[Opening INPUT DATA section]
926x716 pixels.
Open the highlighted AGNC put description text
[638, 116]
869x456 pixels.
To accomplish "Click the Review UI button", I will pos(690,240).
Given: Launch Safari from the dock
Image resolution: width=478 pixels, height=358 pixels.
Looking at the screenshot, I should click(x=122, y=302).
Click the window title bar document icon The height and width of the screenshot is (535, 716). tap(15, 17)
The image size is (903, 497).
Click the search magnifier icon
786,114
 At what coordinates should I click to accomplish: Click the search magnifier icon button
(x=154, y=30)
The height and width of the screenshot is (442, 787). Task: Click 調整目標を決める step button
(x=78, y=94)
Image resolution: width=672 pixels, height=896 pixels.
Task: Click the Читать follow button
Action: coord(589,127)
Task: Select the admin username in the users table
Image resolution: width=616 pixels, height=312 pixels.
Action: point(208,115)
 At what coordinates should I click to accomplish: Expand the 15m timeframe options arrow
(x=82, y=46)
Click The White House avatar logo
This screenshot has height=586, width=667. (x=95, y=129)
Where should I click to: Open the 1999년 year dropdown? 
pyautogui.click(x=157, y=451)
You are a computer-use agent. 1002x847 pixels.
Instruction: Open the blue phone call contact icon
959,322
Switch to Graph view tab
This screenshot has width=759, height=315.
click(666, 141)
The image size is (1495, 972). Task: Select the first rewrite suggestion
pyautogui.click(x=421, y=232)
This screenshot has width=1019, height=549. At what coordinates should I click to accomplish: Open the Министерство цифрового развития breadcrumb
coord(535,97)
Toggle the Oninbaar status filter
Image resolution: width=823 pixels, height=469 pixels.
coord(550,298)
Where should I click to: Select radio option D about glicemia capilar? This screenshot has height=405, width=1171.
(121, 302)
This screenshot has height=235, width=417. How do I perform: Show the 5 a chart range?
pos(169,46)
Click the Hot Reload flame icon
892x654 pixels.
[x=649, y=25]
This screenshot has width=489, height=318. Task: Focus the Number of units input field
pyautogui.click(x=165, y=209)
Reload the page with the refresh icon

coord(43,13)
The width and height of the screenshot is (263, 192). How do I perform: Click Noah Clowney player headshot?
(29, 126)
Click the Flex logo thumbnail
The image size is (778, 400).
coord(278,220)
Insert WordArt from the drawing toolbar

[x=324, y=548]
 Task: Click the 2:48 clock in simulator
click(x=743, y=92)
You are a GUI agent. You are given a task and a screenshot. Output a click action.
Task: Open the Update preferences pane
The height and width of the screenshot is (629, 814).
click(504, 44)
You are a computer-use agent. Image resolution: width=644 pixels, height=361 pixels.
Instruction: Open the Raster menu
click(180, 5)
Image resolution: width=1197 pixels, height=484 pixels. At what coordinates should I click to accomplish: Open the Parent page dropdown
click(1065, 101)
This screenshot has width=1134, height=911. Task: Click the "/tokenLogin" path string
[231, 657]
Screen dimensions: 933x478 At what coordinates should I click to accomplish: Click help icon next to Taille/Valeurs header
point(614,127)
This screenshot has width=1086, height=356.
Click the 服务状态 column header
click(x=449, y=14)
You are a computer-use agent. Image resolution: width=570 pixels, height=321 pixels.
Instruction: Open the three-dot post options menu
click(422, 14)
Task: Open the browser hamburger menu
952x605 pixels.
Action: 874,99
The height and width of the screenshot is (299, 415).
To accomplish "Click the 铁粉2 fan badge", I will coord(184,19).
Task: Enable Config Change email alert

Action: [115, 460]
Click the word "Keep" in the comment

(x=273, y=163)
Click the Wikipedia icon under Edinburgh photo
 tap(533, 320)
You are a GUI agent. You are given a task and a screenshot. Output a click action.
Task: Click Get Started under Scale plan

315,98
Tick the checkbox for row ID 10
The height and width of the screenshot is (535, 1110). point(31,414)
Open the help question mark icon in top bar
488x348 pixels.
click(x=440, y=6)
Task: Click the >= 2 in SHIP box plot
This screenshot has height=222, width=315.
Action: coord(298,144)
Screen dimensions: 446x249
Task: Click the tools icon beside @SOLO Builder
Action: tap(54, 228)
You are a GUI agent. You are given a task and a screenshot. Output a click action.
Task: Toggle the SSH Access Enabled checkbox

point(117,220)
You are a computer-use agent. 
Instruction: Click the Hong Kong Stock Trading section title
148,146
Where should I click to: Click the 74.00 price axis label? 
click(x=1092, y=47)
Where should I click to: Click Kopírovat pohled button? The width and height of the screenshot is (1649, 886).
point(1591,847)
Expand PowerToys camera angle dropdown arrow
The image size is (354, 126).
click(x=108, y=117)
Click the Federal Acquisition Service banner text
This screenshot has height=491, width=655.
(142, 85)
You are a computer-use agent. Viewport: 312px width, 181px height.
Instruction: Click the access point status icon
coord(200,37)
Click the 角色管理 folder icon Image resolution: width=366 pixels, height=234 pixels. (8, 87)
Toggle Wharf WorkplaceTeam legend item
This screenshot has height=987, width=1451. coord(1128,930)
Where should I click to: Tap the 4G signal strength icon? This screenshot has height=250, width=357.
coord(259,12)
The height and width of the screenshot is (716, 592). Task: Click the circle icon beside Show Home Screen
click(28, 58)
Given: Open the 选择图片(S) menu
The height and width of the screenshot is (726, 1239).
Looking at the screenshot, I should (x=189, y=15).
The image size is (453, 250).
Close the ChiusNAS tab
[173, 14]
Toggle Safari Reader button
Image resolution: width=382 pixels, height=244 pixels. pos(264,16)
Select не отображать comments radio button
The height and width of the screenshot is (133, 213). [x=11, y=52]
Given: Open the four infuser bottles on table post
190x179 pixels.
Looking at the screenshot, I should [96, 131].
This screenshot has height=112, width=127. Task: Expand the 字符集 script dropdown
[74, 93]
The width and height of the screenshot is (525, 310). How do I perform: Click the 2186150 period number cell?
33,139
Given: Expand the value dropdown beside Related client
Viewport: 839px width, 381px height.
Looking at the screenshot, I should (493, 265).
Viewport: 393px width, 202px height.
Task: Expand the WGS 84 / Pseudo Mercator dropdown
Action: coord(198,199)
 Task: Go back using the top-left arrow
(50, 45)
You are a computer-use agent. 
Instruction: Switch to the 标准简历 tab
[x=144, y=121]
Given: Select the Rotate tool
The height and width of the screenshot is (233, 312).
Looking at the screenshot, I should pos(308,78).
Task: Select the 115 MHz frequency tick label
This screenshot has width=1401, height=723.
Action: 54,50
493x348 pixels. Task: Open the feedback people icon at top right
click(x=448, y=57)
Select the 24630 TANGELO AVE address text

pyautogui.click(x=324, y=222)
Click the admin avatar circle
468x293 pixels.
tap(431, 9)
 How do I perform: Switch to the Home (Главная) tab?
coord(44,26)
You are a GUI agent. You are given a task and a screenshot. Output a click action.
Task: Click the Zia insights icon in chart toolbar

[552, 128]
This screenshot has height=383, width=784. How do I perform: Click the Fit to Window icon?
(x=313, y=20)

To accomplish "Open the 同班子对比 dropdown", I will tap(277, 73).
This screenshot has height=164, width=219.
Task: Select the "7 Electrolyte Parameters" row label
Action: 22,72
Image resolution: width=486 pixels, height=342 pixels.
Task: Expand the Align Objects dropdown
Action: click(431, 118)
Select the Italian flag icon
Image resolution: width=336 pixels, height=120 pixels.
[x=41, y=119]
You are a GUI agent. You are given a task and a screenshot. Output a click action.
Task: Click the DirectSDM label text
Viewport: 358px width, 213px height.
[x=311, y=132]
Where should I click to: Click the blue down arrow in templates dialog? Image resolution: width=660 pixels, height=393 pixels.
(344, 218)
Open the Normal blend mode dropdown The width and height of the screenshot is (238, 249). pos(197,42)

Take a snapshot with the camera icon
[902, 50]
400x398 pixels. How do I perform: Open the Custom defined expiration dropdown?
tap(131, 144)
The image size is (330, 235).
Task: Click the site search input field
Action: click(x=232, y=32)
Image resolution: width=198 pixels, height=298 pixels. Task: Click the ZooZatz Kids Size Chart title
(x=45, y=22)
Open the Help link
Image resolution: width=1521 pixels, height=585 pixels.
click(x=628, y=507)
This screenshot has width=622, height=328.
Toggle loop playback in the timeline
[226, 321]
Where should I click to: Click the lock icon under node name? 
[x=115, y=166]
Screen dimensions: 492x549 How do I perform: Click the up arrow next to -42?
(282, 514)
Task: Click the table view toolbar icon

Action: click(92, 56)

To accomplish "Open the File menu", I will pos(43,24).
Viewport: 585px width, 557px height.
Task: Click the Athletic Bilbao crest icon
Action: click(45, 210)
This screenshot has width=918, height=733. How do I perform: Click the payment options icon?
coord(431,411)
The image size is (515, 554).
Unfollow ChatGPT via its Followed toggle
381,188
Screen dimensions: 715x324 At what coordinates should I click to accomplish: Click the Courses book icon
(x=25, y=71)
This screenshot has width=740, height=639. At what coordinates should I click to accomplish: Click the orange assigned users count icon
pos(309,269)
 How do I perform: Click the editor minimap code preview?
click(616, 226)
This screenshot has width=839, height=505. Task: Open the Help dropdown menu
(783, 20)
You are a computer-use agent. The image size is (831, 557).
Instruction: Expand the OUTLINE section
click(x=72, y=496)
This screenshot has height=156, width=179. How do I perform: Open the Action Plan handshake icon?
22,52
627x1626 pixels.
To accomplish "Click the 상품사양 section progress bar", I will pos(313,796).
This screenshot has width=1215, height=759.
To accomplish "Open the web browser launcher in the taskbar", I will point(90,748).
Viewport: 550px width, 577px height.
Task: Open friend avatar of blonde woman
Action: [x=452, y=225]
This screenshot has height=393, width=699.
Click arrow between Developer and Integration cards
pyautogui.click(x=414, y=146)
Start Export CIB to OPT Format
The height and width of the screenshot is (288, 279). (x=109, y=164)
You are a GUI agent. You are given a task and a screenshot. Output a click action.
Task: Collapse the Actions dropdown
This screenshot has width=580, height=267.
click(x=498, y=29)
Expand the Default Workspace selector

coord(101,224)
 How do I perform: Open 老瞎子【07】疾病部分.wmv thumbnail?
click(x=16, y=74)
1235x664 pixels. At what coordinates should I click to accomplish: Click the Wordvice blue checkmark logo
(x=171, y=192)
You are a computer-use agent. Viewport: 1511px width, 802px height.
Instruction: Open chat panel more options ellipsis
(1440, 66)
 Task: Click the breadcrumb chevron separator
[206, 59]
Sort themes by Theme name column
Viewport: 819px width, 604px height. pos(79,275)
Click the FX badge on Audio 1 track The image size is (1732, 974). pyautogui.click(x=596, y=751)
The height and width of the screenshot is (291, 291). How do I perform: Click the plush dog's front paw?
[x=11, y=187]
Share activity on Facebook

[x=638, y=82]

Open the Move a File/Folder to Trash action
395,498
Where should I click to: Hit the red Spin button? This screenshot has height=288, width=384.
[Closing INPUT DATA section]
WORK TO COMPLETE: Look through the listing and extract every line with "computer" in it.

TASK OUTPUT:
You are a computer-use agent. 1002x847 pixels.
You are a computer-use agent. Image resolution: width=644 pixels, height=361 pixels.
You are a computer-use agent. Image resolution: width=570 pixels, height=321 pixels.
You are a computer-use agent. 
You are a computer-use agent. Viewport: 312px width, 181px height.
You are a computer-use agent. 
You are a computer-use agent. The image size is (831, 557).
You are a computer-use agent. Viewport: 1511px width, 802px height.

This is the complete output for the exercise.